Replaced and Surrounded: How Liberal Ottawa Is Letting Washington Make Canada Optional

Washington is playing grand-strategy chess with real assets. Ottawa is still writing mood boards. In a two-and-a-half-hour raid last week, the United States removed Nicolás Maduro from power; in the days since, it has moved to put Venezuela’s oil under U.S. supervision and started planning how millions of barrels of heavy crude will be sold and routed in ways that serve American interests first. On top of that, Trump is once again saying, out loud, that Greenland will “become part of the U.S.” in his second term, treating an Arctic territory across from Canada’s North like a real-estate problem waiting to be solved.

» Request 1
Reproduce the records verbatim, from their first line through the line containing "will (x=64, y=22).".
» Request 2
Resume the opinion piece on Ottawa and Washington, carrying on from its final sentence.
The opinion piece and the records are unrelated to each other.

» Exercise data
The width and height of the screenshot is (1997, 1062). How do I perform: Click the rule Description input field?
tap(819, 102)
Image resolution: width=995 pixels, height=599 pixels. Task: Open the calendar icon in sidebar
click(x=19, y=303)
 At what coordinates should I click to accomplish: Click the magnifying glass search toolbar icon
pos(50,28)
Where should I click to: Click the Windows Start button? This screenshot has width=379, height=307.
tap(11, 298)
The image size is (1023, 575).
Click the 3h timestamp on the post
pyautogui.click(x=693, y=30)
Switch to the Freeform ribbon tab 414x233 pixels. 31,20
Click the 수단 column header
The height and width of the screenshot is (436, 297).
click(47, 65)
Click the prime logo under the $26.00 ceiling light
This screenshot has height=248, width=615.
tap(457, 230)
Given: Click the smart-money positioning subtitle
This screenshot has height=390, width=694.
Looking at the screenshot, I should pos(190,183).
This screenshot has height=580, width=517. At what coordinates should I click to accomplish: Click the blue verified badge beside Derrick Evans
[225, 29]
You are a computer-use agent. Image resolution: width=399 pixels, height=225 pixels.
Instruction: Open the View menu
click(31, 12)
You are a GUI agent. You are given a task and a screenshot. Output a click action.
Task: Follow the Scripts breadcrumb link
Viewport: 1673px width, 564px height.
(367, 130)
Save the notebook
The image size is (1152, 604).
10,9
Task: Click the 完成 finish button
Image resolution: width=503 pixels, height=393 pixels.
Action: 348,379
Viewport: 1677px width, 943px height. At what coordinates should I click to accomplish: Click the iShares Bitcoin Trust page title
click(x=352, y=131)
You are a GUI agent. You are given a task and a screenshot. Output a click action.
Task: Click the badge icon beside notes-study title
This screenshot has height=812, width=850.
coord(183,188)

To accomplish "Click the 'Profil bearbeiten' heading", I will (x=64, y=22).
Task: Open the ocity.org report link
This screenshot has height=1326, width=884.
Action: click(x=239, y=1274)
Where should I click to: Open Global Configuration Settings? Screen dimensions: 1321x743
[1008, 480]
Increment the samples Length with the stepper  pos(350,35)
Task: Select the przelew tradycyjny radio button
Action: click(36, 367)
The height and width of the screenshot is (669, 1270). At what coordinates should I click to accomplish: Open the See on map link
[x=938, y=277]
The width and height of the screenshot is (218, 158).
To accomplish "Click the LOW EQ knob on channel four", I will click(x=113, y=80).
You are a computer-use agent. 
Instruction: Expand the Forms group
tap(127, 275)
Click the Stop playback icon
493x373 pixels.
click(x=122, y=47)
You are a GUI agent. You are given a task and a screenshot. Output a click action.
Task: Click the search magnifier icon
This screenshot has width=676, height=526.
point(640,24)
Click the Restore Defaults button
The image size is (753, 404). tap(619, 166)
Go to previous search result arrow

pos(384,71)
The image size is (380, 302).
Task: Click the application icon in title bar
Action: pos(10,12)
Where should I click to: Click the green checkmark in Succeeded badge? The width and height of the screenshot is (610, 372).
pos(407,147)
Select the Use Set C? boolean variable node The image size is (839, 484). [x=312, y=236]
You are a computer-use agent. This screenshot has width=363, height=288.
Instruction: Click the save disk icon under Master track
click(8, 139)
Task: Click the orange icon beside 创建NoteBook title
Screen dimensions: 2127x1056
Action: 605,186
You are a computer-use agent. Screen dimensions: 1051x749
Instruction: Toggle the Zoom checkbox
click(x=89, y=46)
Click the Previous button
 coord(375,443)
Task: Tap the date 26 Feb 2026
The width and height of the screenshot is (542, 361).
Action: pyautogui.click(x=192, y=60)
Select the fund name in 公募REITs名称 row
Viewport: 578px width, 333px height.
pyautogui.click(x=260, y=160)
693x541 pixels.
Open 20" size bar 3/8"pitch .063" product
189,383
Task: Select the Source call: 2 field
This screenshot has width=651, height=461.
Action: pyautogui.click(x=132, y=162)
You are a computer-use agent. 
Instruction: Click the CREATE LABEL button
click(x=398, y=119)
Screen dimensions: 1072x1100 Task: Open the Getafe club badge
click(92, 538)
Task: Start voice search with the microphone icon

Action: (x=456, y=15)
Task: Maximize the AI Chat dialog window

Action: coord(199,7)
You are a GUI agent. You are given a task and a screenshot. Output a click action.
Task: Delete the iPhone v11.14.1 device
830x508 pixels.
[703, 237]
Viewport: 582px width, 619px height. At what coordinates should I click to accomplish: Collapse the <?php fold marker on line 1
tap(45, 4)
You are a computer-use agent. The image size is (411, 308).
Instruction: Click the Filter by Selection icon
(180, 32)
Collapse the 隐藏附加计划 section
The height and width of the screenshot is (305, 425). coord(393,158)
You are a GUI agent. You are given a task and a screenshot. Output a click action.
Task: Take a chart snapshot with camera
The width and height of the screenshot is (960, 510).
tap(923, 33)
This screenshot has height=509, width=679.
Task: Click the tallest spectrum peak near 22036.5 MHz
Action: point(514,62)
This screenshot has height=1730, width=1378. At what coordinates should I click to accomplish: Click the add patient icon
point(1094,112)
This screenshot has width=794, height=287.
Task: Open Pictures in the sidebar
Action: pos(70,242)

» Task result 1
The width and height of the screenshot is (1997, 1062). How do I perform: Click the rule Description input field?
tap(819, 102)
Image resolution: width=995 pixels, height=599 pixels. Task: Open the calendar icon in sidebar
click(x=19, y=303)
 At what coordinates should I click to accomplish: Click the magnifying glass search toolbar icon
pos(50,28)
Where should I click to: Click the Windows Start button? This screenshot has width=379, height=307.
tap(11, 298)
The image size is (1023, 575).
Click the 3h timestamp on the post
pyautogui.click(x=693, y=30)
Switch to the Freeform ribbon tab 414x233 pixels. 31,20
Click the 수단 column header
The height and width of the screenshot is (436, 297).
click(47, 65)
Click the prime logo under the $26.00 ceiling light
This screenshot has height=248, width=615.
tap(457, 230)
Given: Click the smart-money positioning subtitle
This screenshot has height=390, width=694.
Looking at the screenshot, I should pos(190,183).
This screenshot has height=580, width=517. At what coordinates should I click to accomplish: Click the blue verified badge beside Derrick Evans
[225, 29]
You are a computer-use agent. Image resolution: width=399 pixels, height=225 pixels.
Instruction: Open the View menu
click(31, 12)
You are a GUI agent. You are given a task and a screenshot. Output a click action.
Task: Follow the Scripts breadcrumb link
Viewport: 1673px width, 564px height.
(367, 130)
Save the notebook
The image size is (1152, 604).
10,9
Task: Click the 完成 finish button
Image resolution: width=503 pixels, height=393 pixels.
Action: 348,379
Viewport: 1677px width, 943px height. At what coordinates should I click to accomplish: Click the iShares Bitcoin Trust page title
click(x=352, y=131)
You are a GUI agent. You are given a task and a screenshot. Output a click action.
Task: Click the badge icon beside notes-study title
This screenshot has height=812, width=850.
coord(183,188)

To accomplish "Click the 'Profil bearbeiten' heading", I will (x=64, y=22).

» Task result 2
Canada, meanwhile, remains welded to the role of reliable supplier and polite neighbour, governed by Liberals who talk about “economic security” like it’s a branding exercise. Mark Carney’s government inherited a fragile, underperforming economy and a dangerous over-reliance on the U.S. market, then walked straight into a Trump trade and resource shock without a real contingency plan. The uncomfortable truth is simple: Washington already behaves like Canada is optional, and every Venezuelan barrel and Arctic power play just pushes us further down the list of countries it needs to care about.

Under any serious government, that would trigger a national security rethink. Under this one, it triggers another taxpayer-funded trade mission and a glossy PDF.

The Venezuela Shock: Washington Builds a Spare Alberta

Venezuela’s Orinoco Belt holds some of the largest extra-heavy oil reserves on Earth, in the same category as Canada’s oil sands. Analysts have been saying for years that this crude is heavy, sour and tailor-made for U.S. Gulf Coast refineries in almost the same way Western Canadian Select is. That was an abstract competition when Venezuela’s industry was crippled by mismanagement and sanctions. It is not abstract anymore.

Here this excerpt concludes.